"It's been a long day without you my friend. And I'll tell you all about it when I see you again"
The song was playing in the background as I headed to Point Pleasant making my thoughts even sadder. I was in need of some happy time. Another family dinner gone wrong. Another blame session where I was solely responsible for the Burg's issues according to mother. I just don't get it. What is so wrong with wanting to be free?. Free of expectations, rumours and cheating husbands who barely wait till the ink is dry on the marriage certificate before banging the town slut. The whole drive over all I can think about is what Ranger would say.

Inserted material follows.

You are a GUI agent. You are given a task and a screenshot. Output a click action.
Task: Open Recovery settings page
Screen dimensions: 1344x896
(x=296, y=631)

Lately we've been getting closer. As if he understands that all this…pressure is starting to weigh me down. Romantic dinners on 7, flying me to New York so we could see a show, picnics at Point Pleasant and emergency tastykakes stashed in his glove compartment. He was opening up to me and I wanted it more than anything else in the world. But that had come to an end 2 weeks ago when he left to save the world. Like Batman he was there one minute and gone the next. The only clue he had been there was a wrapped photo Les had snapped of us and a note telling me to stay strong and to stay on 7. As the song finished I pulled into the parking space facing the pier and got out.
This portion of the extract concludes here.